Von Nahem betrachtet macht die glänzende Folie markante Unregelmäßigkeiten der Wandoberfläche sichtbar, was als besondere Materialeigenschaft auch zum Bildthema (des Nicht-Perfekten) wird. Übrigens ist bei Rollen handelsüblicher Alufolie nicht unbedingt immer eine gleiche Farbigkeit zu erwarten.
Anschließend wird der dunkelblaue Stoff vorbereitet, auf den die zur Verstärkung aufgebrachte Vlieselineschicht aufgebügelt wird. Mehrere Stunden insgesamt dauert es bei der Stoffmenge von ca. 15 Metern bis sich die beiden Stoffe miteinander verbinden. Ausgehend von der Entwurfszeichnung überträgt der Künstler dann die Linien und Schnittmaße auf den gesamten Stoff. Entsprechend der aufgezeichneten weißen Linien schneidet er die einzelnen Stoffstücke zu.

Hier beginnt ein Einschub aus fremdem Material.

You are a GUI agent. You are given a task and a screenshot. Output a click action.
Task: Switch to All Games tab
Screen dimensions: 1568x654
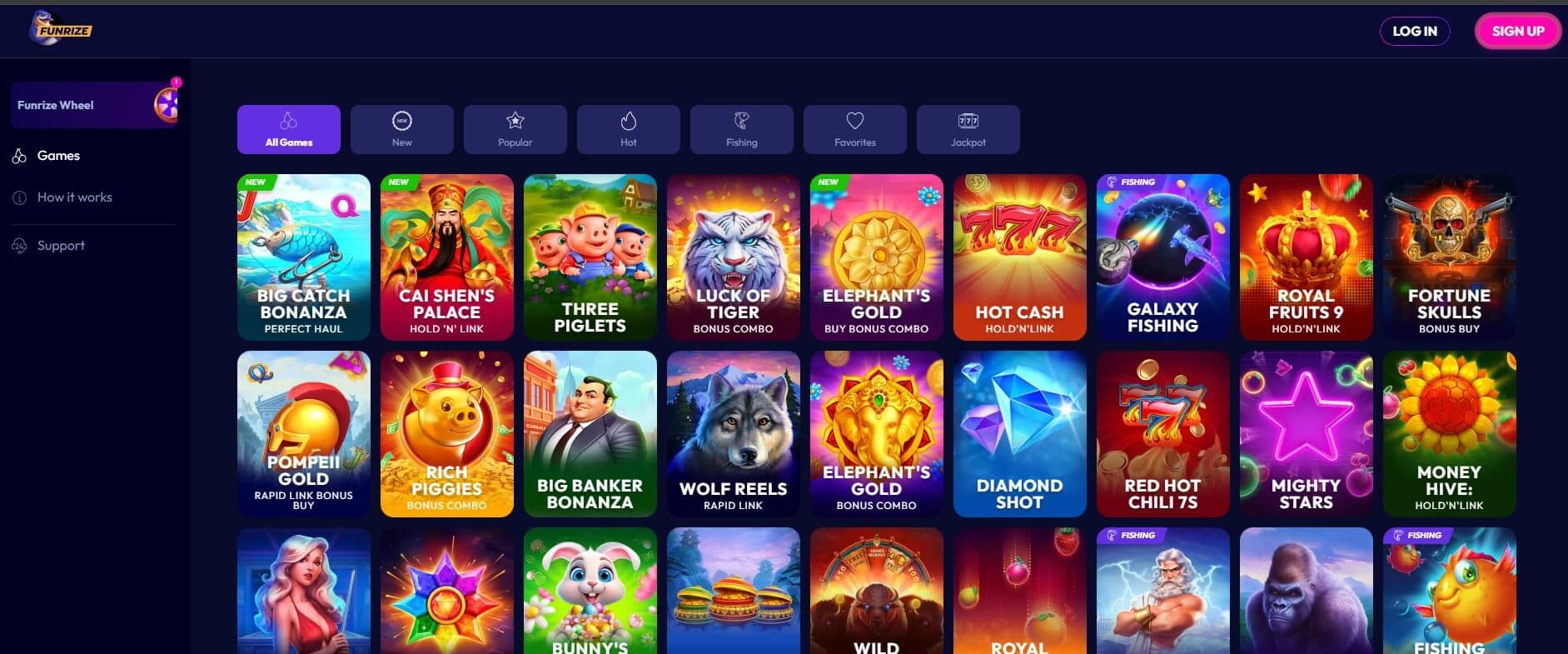coord(289,129)
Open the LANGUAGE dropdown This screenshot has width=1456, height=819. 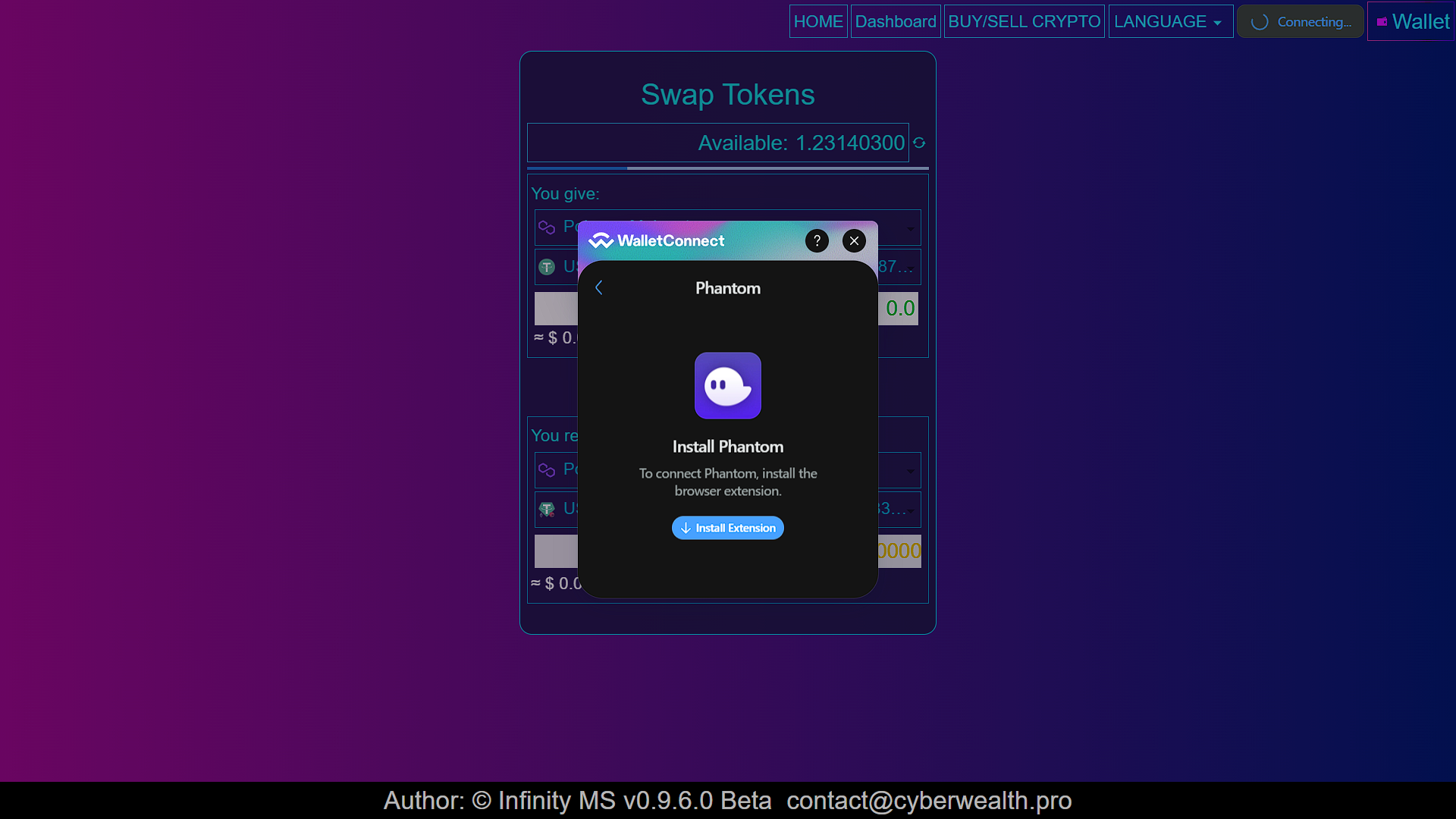point(1169,21)
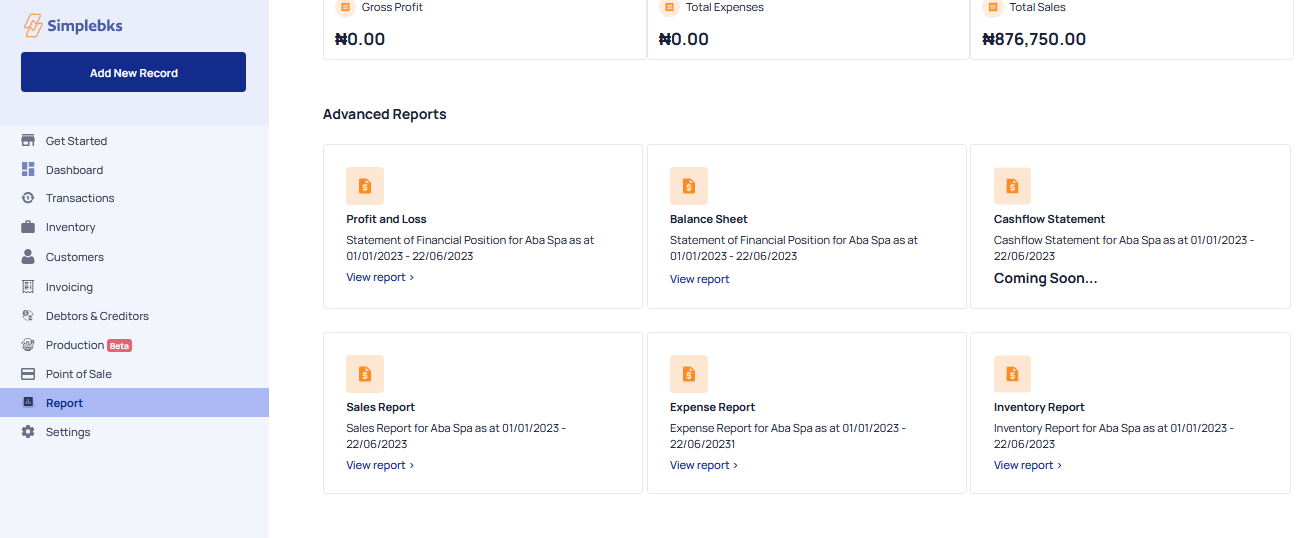Click the Inventory Report document icon
The height and width of the screenshot is (538, 1300).
1012,374
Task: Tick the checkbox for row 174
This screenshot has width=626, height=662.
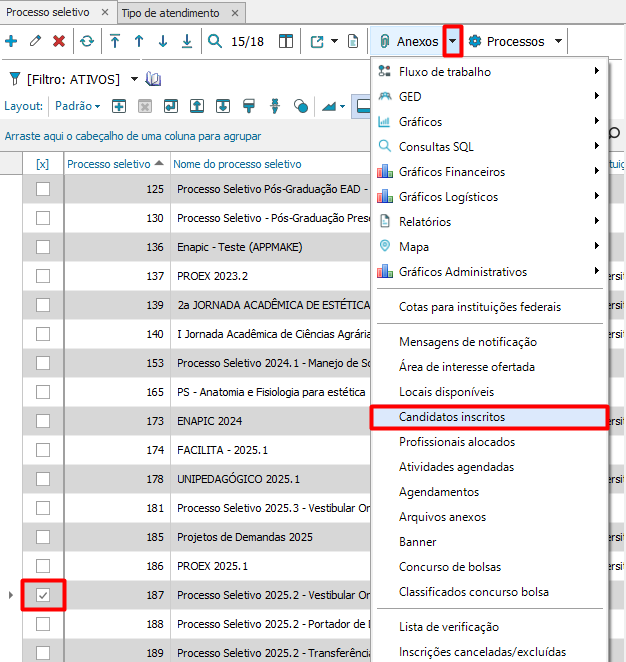Action: (x=43, y=450)
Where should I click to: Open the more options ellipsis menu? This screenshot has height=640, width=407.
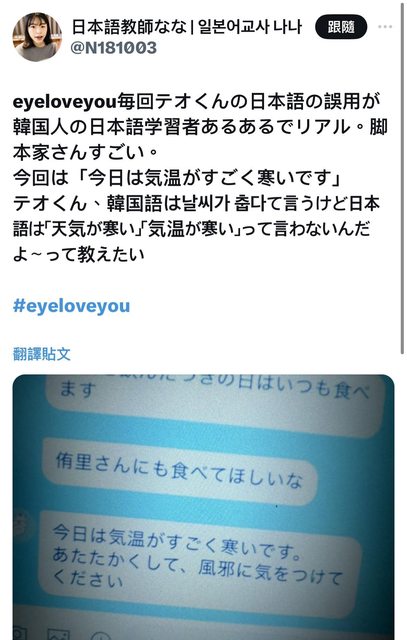pos(385,27)
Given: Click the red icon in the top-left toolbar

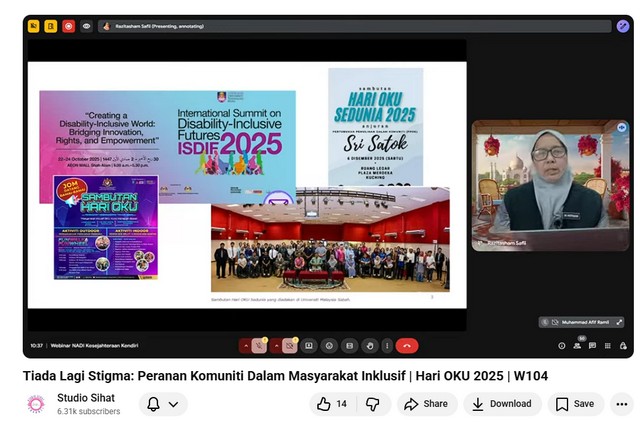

Um möglichen Knicken im glattgebügelten Stoff vorzubeugen, werden alle Teile sorgfältig aufgerollt und gekennzeichnet.
Jens Wolf bringt die teilweise über 3 Meter langen Stoffstreifen auf die mit Kleister eingestrichenen Wandflächen passgenau auf. Einzelne Partien müssen manchmal nachbearbeitet werden. Wichtig ist dabei, die Unversehrheit des Stoffs zu erhalten und mögliche Beeinträchtigungen, etwa durch Fingerabdrücke, zu vermeiden. Auch schon in halbfertigem Zustand ist die beeidruckende Wirkung durch das Nebeneinander der Farbigkeiten und Materialitäten wahrzunehmen. Neben Alufolie, dunklem Stoff und weiß belassener Wand bilden auch Bereiche mit Transparentlack einen Teil des Wandbildes. Der Lack wird innerhalb der mit gelbem Klebeband umrandeten Flächen mit Pinsel aufgetragen und verleiht dem Weiß einen speziellen Glanz.
Das fertige und zum Abschluss gut ausgeleuchtete „Wandgemälde“ fasziniert durch das vibrierende Zusammenspiel der Flächen mit der gegebenen Raumarchitektur. Durch ihre jeweilige Farbwirkung treten einzelne Partien scheinbar zurück, während sich andere in den Vordergrund drängen. Aufgrund ihrer unterschiedlichen Materialität absorbieren oder reflektieren sie das Licht. Stellen, an denen Streifen wie abgerissen scheinen, Bleistiftlinien sichtbar oder auch einzelne Stofffäden hängen geblieben sind, vermitteln das beabsichtigt Brüchige in der Illusion des Perfekten.